KARİYER VAMPİRLERİ
Yıllarca özellikle iş hayatında çok yorum yapmayan,etliye-sütlüye karışmayan, konuşmadan önce en az iki kere düşünüp öyle düşüncelerini zikretmeye çalışan biri olmuşumdur. Şu an neden bu kadar fütursuzca, gayet rahat yorum yapıp, yazabildiğimi bilmiyorum. Sanırım dolan bardaklarımdan bir tanesi artık taştı. Ve artık içimde birikenleri paylaşmam gerektiği inancını tüm kalbimle hissediyorum. Yıllar evvel (sanki çok yaşlıymışım gibi) pek değerli patroniçelerimden biri (iş hayatında ezik dönemlerim)
Özleyiş: Sen aslında her patronun istediği tipte bir çalışansın. Hiçbir şeye itiraz etmeyen, vur tokatı al ekmeği.. Aslında kastettiği oydu. :) Doğruydu. Kimseyle kötü olmamak adına susan. Toplantılarda fazla yorum yapmayan. Dedikoduya karışmayan. Kimse için art niyet, ayak kaydırma vss niyeti beslemeyen, iş arkadaşlarıyla konuşurken üslubuna dikkat eden... O dönemlerde ekip arkadaşlarım birbirlerine; ''Lan, ulan, saf ne olacak vb..'' şeklinde hitap edip seslerini yükseltirlerdi. Sevmedikleri biri varsa ve yeniyse ''sakın ona yardım etmeyin'' derlerdi. Tabiri caizse kapalı kapılar ardında iş yeri değil altın gününe toplanmış, kısır yiyip dedikodu yapan bir grup menopozlu kadın ortamıydı. Devlet dairesi zihniyetiyle en az 8-10 sene çalışıp bir yere gelememiş bir avuç beyaz yakalı topluluğu. Kimisi ispiyoncudur bunların, kimisi çirkef (aman kavga edeyim demeyin herkesi organize edip yapayalnız bırakırlar, öyle tanık olduğum biri vardı) Gerçi zamanla sizi de kendilerine benzetmeye başlıyorlar. Ya onlara benzeyeceksiniz ya da çemberin dışında kalacaksınız. Ya da köprüyü geçinceye kadar ayıya dayı diyeceksiniz. Demezseniz de zaten dedirtiyorlar hiç merak etmeyin. Beyaz yaka dünyasıyla ilgili bir kısım deneyimlerimi paylaşmak istedim. Çünkü bu garip, samimiyetsiz dünyaya yeni başlayacak veya başlamış olan genç arkadaşlarım var. Özellikle birkaçının sosyal medya platformlarında iş ortamlarında ilk kez karşılaştıkları zor durumlarla ilgili destek isteyen mesajları gayri ihtiyari gözüme ilişti ve kayıtsız kalamadım. Belki yazılarımın bir nebze olsun yardımı olur. Kim bilir bu sahte dünyada yalnız olmadıklarının farkına varıp, biraz güç bulurlar. Çünkü içimdeki Polyanna tinere başladı ve kendime suç ortakları arıyorum.

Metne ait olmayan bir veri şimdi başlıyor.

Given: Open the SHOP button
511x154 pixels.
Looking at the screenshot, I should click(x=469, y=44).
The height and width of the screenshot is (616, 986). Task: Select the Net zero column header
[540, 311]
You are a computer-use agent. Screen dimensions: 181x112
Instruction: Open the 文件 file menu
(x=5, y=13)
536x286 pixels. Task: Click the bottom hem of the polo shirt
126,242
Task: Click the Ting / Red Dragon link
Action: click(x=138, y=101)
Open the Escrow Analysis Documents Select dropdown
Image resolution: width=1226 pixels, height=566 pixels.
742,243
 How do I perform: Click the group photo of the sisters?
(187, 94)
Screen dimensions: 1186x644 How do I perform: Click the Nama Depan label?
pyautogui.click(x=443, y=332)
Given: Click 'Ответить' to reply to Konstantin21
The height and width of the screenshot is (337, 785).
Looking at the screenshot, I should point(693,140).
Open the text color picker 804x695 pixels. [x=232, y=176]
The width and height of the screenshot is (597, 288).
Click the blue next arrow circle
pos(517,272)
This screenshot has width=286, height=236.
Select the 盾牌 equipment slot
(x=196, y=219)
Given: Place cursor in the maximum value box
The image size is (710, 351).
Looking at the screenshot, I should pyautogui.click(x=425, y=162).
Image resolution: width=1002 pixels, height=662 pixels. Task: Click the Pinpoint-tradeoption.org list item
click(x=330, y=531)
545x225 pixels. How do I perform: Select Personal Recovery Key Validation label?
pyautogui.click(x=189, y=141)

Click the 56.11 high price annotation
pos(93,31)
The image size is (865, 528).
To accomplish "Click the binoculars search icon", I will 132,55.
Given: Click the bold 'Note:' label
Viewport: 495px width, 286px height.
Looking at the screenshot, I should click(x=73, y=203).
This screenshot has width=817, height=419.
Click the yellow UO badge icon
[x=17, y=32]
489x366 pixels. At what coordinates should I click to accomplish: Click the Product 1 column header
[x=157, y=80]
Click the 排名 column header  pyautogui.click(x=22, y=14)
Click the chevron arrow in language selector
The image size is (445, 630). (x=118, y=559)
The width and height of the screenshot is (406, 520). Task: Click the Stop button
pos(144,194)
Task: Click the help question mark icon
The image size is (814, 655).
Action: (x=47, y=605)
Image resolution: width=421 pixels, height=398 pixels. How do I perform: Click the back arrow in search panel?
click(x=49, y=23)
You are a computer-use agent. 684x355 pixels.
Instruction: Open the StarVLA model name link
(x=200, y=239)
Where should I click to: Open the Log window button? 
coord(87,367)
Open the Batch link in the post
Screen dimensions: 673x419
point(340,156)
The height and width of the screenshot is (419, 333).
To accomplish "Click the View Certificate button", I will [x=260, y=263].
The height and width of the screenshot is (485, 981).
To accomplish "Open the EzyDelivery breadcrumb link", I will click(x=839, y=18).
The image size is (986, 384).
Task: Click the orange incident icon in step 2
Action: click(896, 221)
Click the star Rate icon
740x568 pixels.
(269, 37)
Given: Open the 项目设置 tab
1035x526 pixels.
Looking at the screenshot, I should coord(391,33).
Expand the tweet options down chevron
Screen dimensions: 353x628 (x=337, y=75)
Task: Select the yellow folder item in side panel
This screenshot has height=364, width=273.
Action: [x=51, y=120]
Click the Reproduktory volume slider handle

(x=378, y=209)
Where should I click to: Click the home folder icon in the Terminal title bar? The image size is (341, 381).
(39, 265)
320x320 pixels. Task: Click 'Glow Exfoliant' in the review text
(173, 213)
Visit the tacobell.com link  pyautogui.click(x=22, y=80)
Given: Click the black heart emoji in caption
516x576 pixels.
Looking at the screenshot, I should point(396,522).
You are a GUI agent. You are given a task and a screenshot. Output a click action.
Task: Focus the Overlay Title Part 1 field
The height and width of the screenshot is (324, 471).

Peki onu bunu bırak da işyerinde personel neden mutsuz olur? Bunu söyle dediğinizi işitir gibiyim. Bunun analizini, araştırmasını yapan çok sayıda kariyer uzmanı mevcut. Lakin ben kendi yaşadıklarımı da ekleyerek olaya biraz daha farklı bir boyut katmak istiyorum. Mutsuz olurlar çünkü yetki/terfi yani kariyerde ilerleme imkanı yoktur. Siz satış hedeflerinizi gerçekleştirip ekip birincisi de olsanız, amuda da kalksanız ilerlemeniz imkansızdır. Zaten etrafınıza baktığınızda göreceksiniz. Benim dönemimde takım liderimiz 10. senesinde lider olabilmişti. Buradan durumun vehametini siz anlayın. Sizden daha başarısız personellerin size emir verip işinize karışabilecek derecede şımartılmaları. Ya müdürün tanıdıklarıdır. Ya torpille işe başlamışlardır. Ya da başka nedenlerle (satış yapamadığı için sizin satışınızın ona yazılması çünkü kendisi onu işe aldırmıştır ve üst yönetime benim aldığım eleman başarısız demesinler diye vs..) kayrılmaları neticesinde sizin gibi başarılı personelleri kaybederler. Can hıraş, pılınızı pırtınızı toplayıp yangından kaçar gibi ortamı terkedersiniz.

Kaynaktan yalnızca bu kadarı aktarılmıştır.